>>>>>

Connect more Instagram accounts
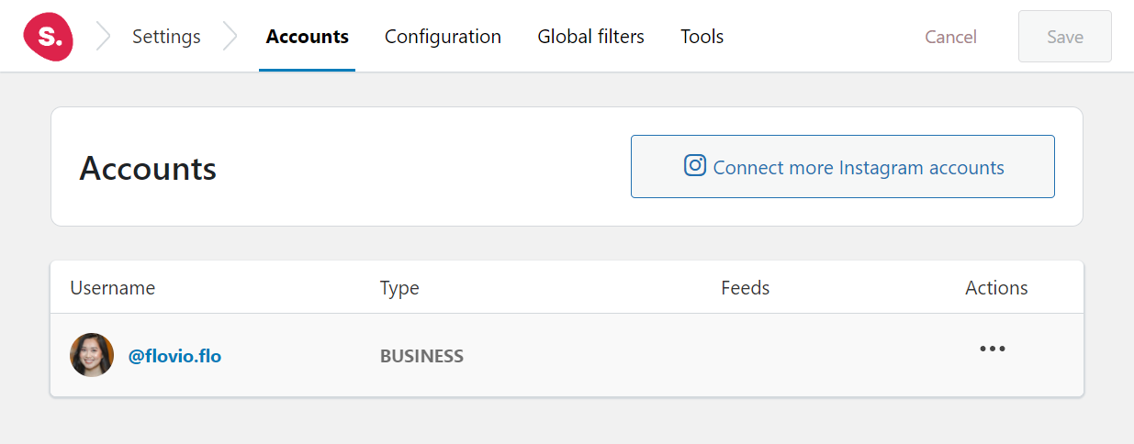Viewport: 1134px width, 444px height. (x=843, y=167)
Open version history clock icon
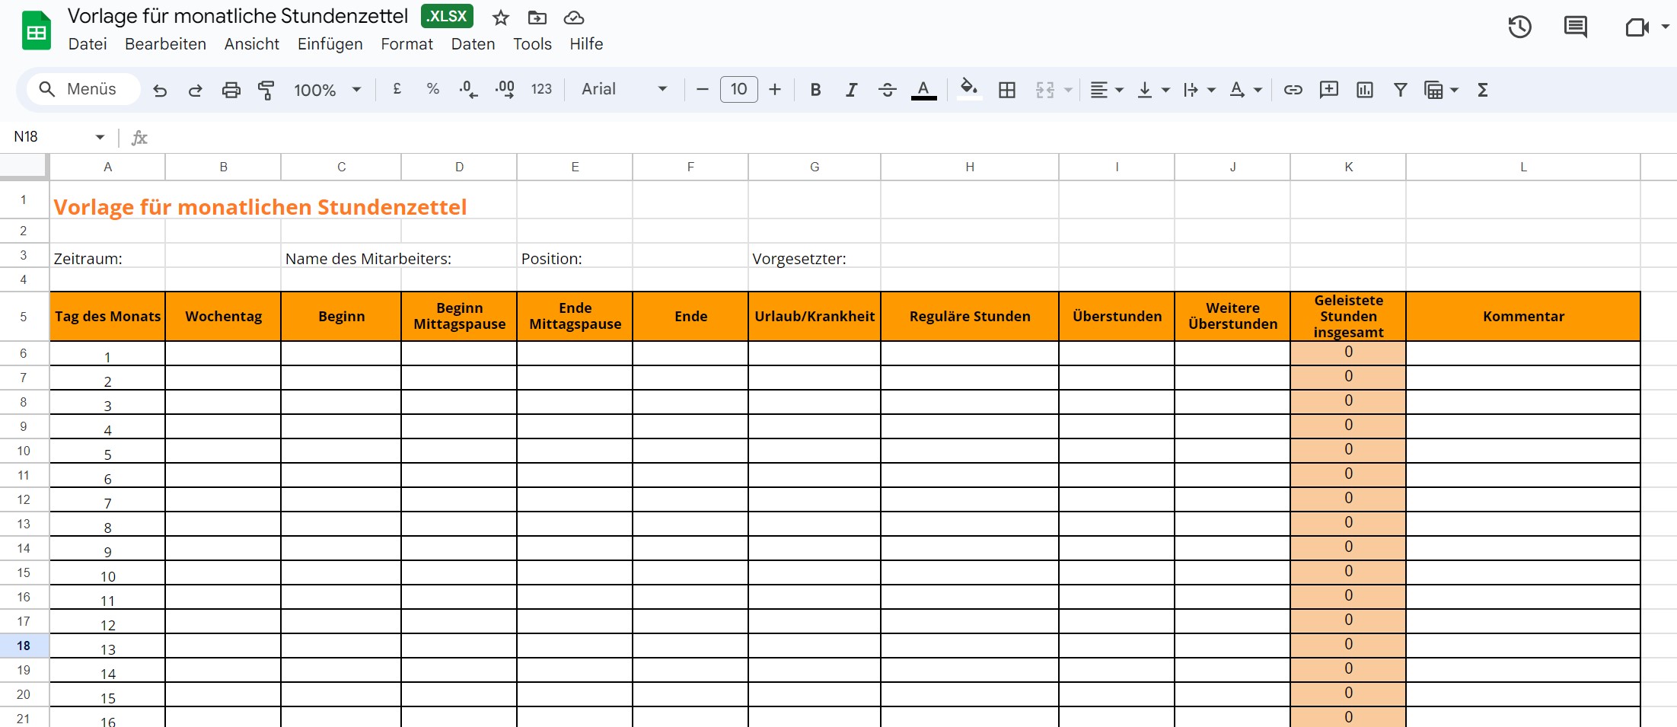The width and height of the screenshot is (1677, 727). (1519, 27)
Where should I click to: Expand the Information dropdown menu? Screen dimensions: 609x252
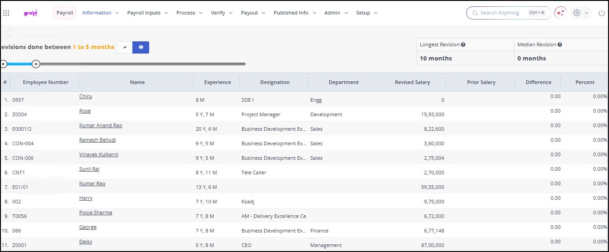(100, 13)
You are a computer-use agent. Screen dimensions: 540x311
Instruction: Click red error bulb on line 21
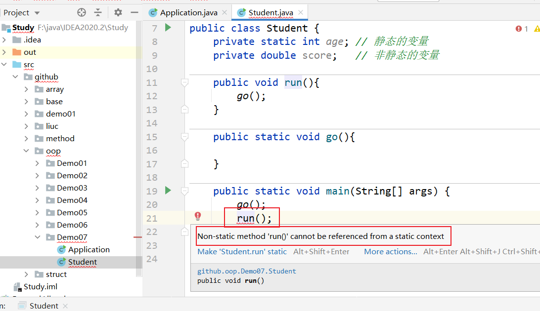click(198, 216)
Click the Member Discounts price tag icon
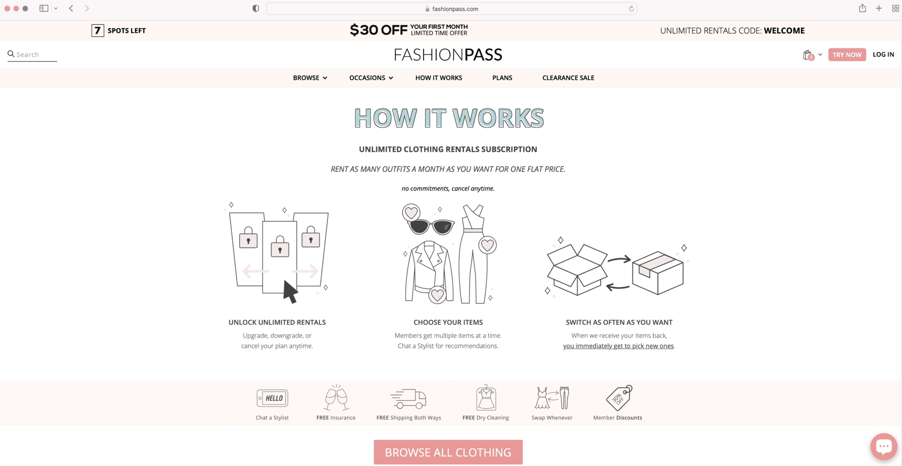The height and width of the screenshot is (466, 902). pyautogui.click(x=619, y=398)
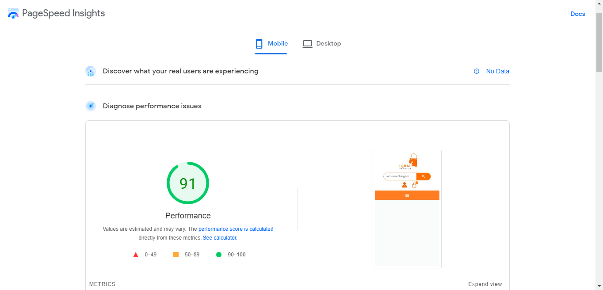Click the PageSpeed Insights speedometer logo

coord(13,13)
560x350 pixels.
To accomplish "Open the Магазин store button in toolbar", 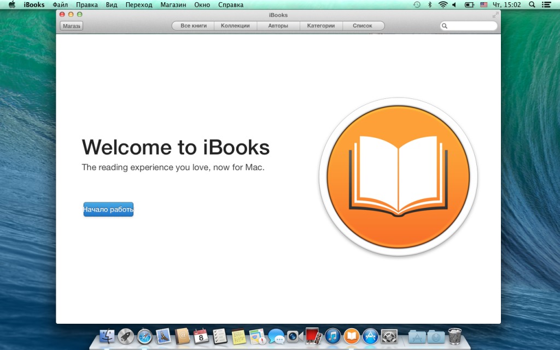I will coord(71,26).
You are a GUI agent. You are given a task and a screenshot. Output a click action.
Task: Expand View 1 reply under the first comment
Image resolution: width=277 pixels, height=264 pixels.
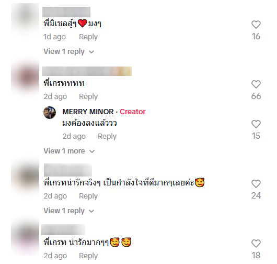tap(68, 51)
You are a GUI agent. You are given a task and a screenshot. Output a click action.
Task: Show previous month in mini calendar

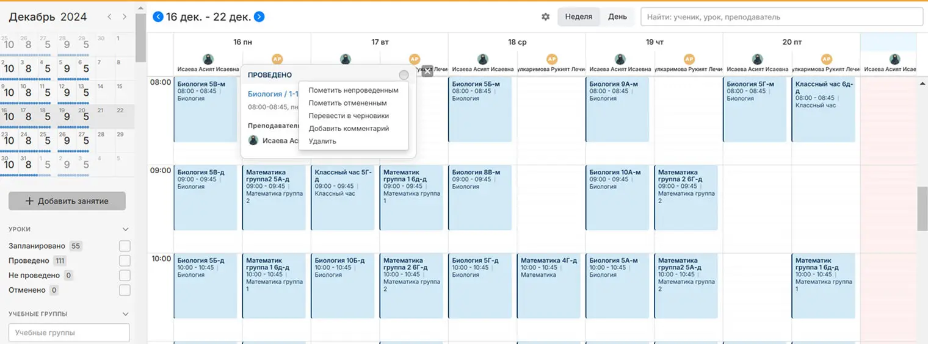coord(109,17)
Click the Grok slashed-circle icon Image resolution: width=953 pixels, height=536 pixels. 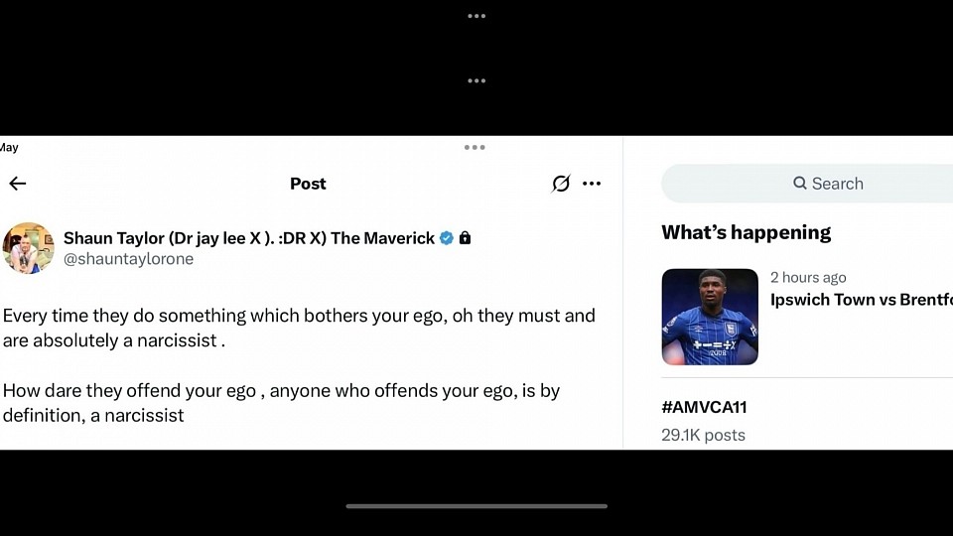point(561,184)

<<<<<

PROBLEM REQUIREMENTS
The answer is the lines above, word for word, from the first one through the one containing "You are a computer-use"; it includes no pictures.

PROBLEM SOLUTION
Connect more Instagram accounts
Viewport: 1134px width, 444px height. (x=843, y=167)
Open version history clock icon
The width and height of the screenshot is (1677, 727). (1519, 27)
Where should I click to: Expand the Information dropdown menu? Screen dimensions: 609x252
(100, 13)
You are a computer-use agent. Screen dimensions: 540x311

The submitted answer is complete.